What is expected »
Lines from the one containing "Open the 白書・統計 navigation item" through the last line of the data are to be returned exactly, both ends included, minus any pictures.

Source material »
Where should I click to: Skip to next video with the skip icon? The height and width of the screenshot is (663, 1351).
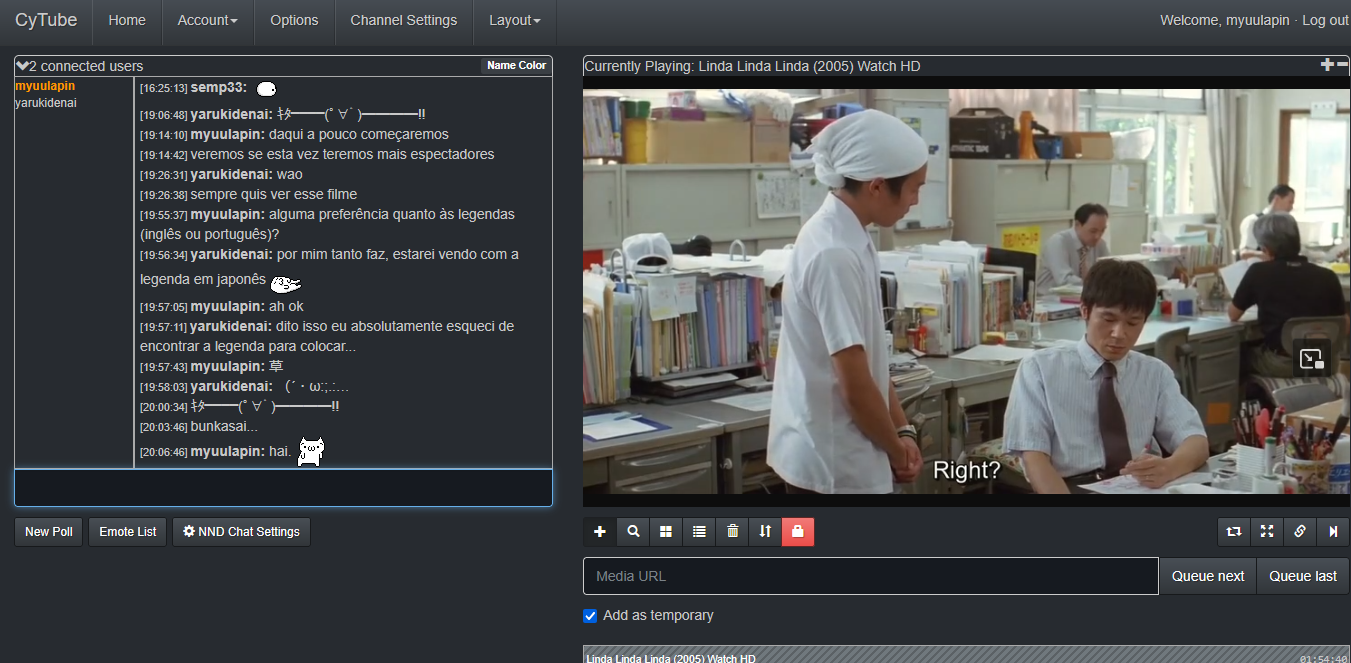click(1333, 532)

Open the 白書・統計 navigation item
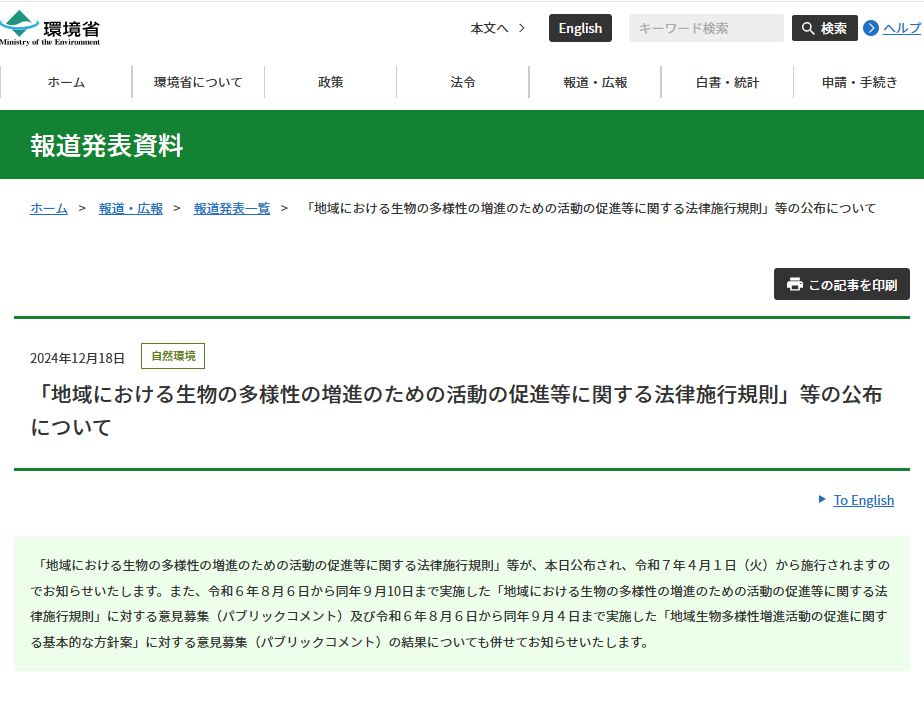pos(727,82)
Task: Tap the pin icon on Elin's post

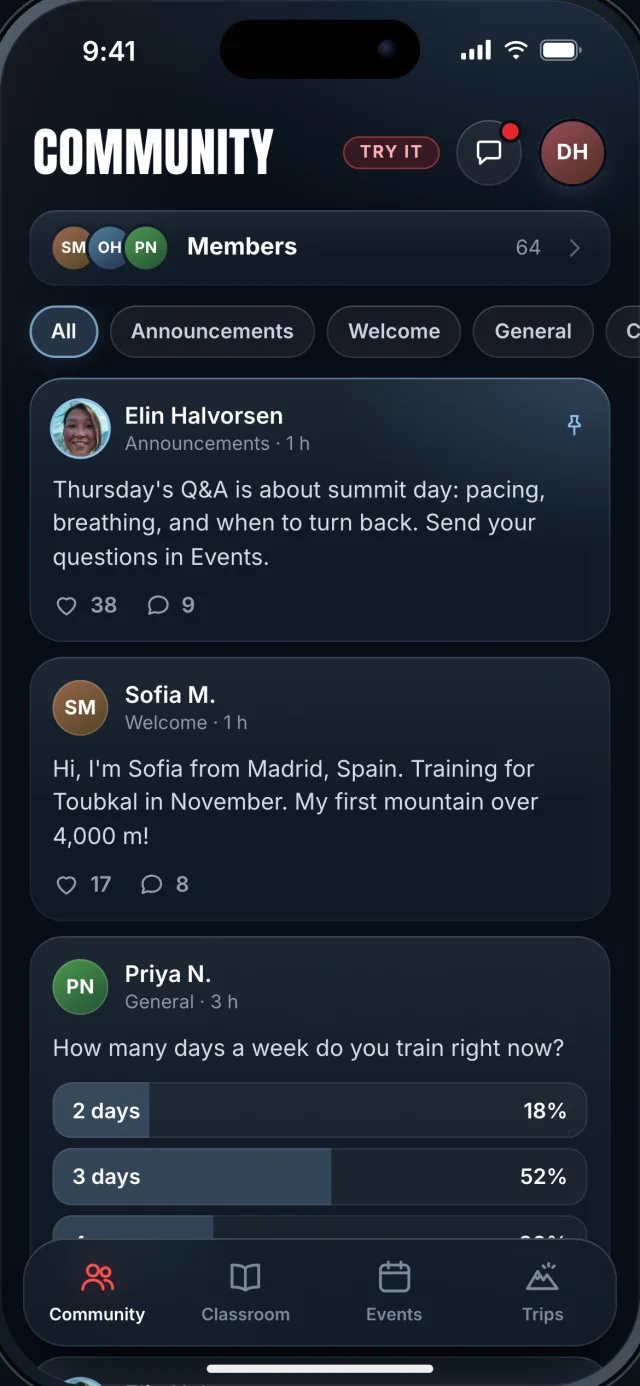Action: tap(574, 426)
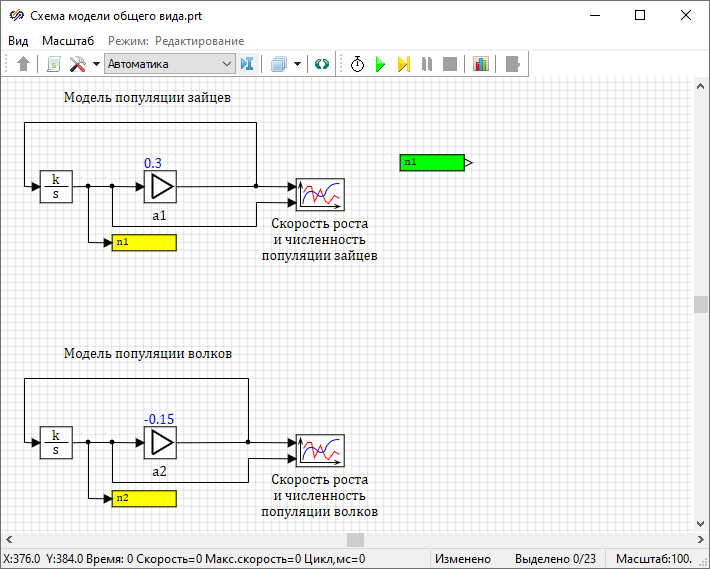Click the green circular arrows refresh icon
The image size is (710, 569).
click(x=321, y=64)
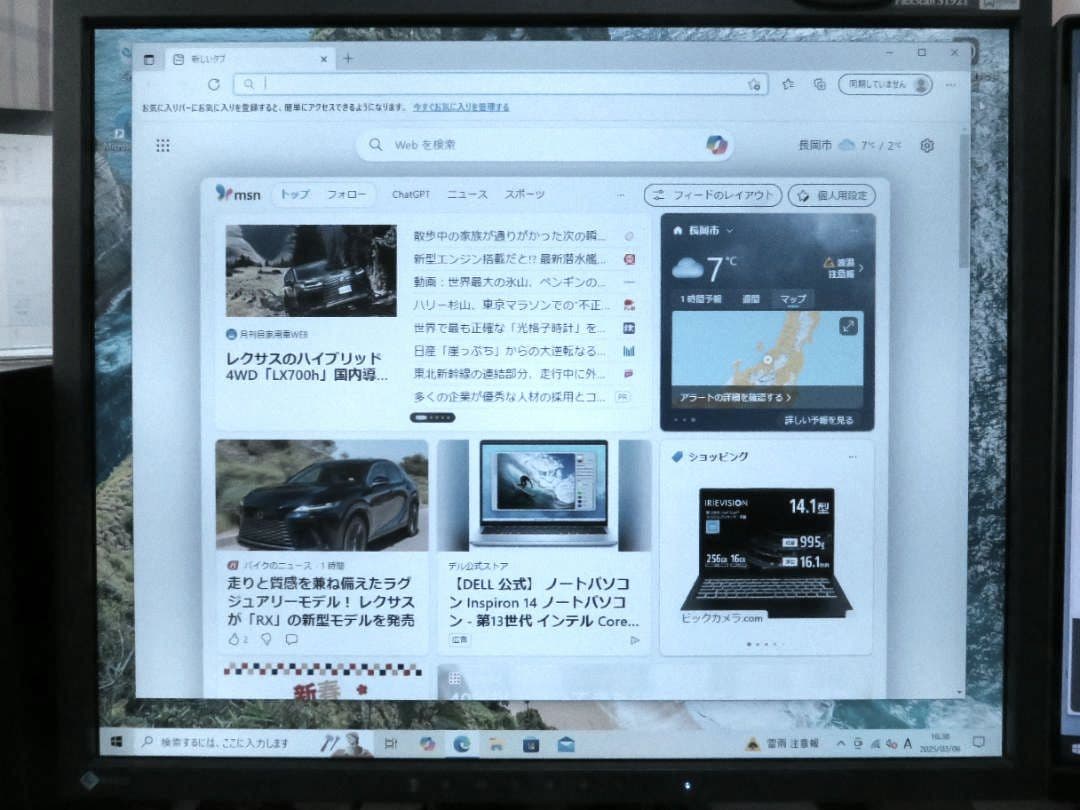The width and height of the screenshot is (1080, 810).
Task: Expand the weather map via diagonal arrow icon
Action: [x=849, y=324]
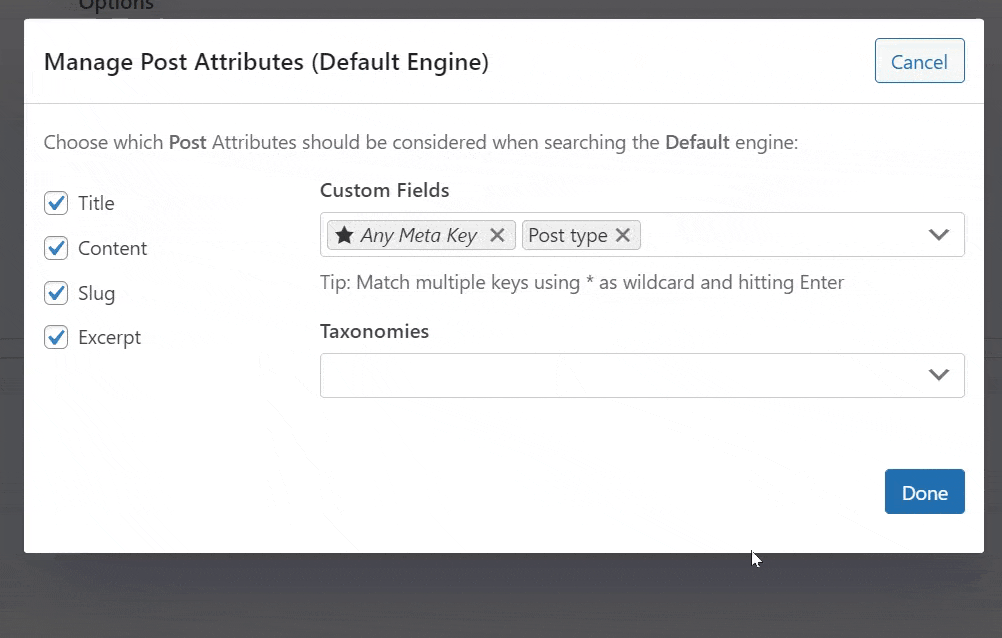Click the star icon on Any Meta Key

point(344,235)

Written answer »
Open the 白書・統計 navigation item
pos(727,82)
Task: Tap the pin icon on Elin's post

Action: tap(574, 426)
Click the green circular arrows refresh icon
The image size is (710, 569).
click(x=321, y=64)
The width and height of the screenshot is (1080, 810).
Task: Expand the weather map via diagonal arrow icon
Action: [x=849, y=324]
Click the star icon on Any Meta Key

point(344,235)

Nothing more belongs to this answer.